In 2014, the board of directors was reorganized and reduced in size to five seats from nine seats. However, by 2020 there were eight seats on the board of directors.

===Environmental initiatives===
Virco has engaged in a number of environmental initiatives, with these efforts receiving recognition from local, state, and federal authorities. Doug Virtue, Virco's president and a director on the Mono Lake Committee, has been influential in this drive towards more environmentally conscious business practices, stating in 2002 that sustainability is "the state towards which all business must evolve." The company began a recycling program in 1989, and by 2010 the company had processed over 313 million pounds of recyclable materials spanning more than 40 categories.

Virco has made significant efforts to restrict chemical emissions from its products, becoming the first classroom manufacturers to have their product lines to meet GREENGUARD indoor air quality certification for children and schools. By 2005, hundreds of the companies products were indoor air quality certified with these products accounting for 75% of the company's sales volume. With a desire to become largely waste-free, Virco also completed a transition from wet paint lines to powder by 2002.

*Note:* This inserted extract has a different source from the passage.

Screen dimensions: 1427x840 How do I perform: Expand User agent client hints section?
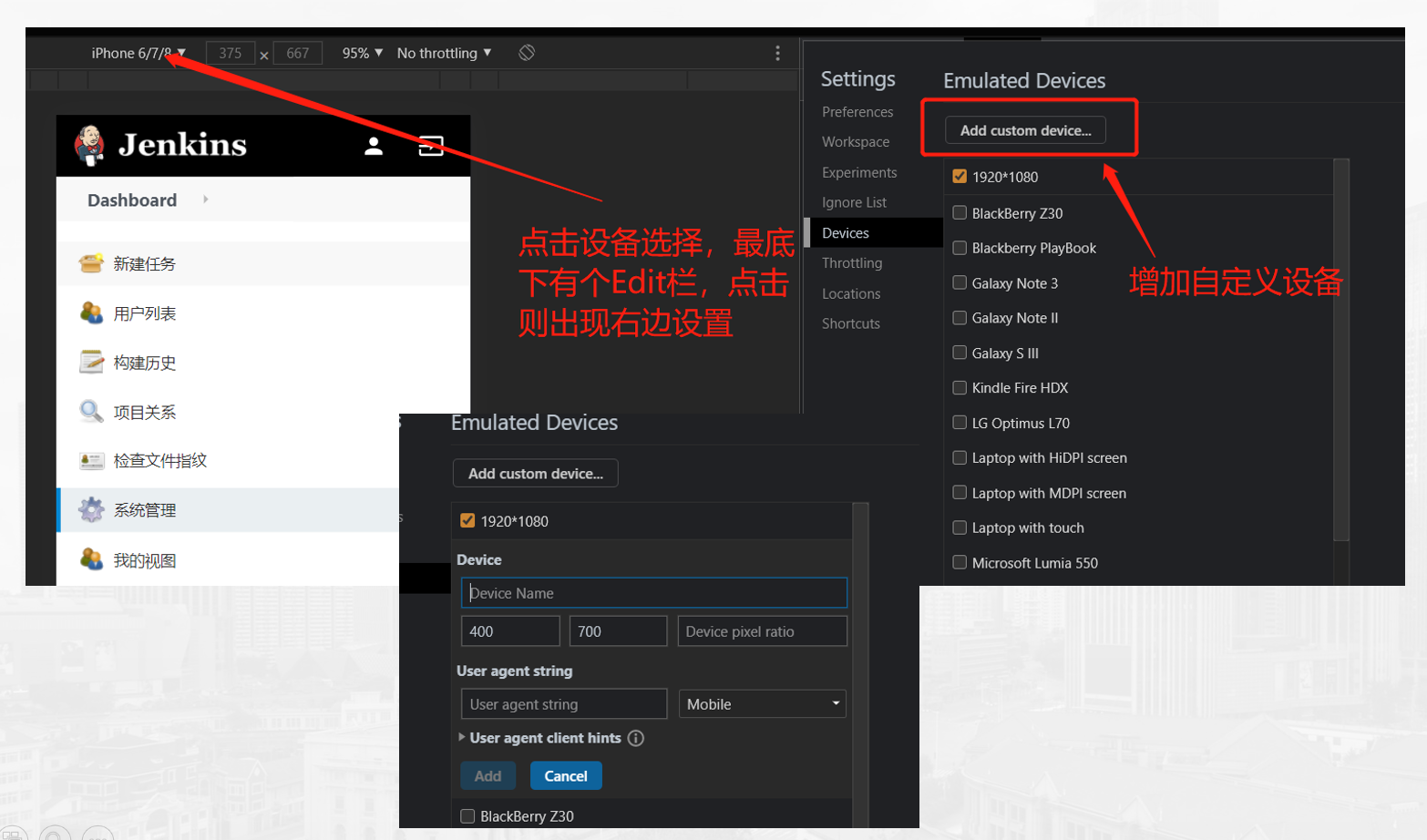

At the local level, Virco has been recognized by the Sanitation Districts of Los Angeles County as a "Good Corporate Citizen" in limiting its wastewater discharge and maintaining their environmental equipment without any violations. At the state level, Virco has repeatedly been recognized by the California Integrated Waste Management Board in their Waste Reduction Awards Program for its efforts to recycle waste and success in diverting waste from landfills. Finally, Virco is a member of the U.S. Environmental Protection Agency's WasteWise program, joining as a charter member in 1994. Virco remains an active member in the WasteWise program, receiving numerous awards and being selected as one of the first three charter members in the WasteWise Hall of Fame in 2003. Virco has also received environmental awards from the United States General Services Administration, Sierra Club, and National Recycling Coalition.

== Facilities ==
Virco currently has manufacturing facilities in two states, California and Arkansas. In Torrance, California, the company has leased a 560,000-square-foot facility since 1994 which includes the corporate headquarters and a showroom. The facility is also used for manufacturing, distribution, and warehousing. In Conway, Arkansas, the company owns three facilities for manufacturing and distribution. The primary facility contains 1.2 million square foot and is used for warehousing, manufacturing, and office space. The company also owns a 375,000-square-foot factory in Conway, purchased in 1954, used for chrome plating, manufacturing steel components, and plastic molding. The third property owned in Conway is a 175,000-square-foot facility used for the manufacturing of hard plastic mold components and was purchased in 2017.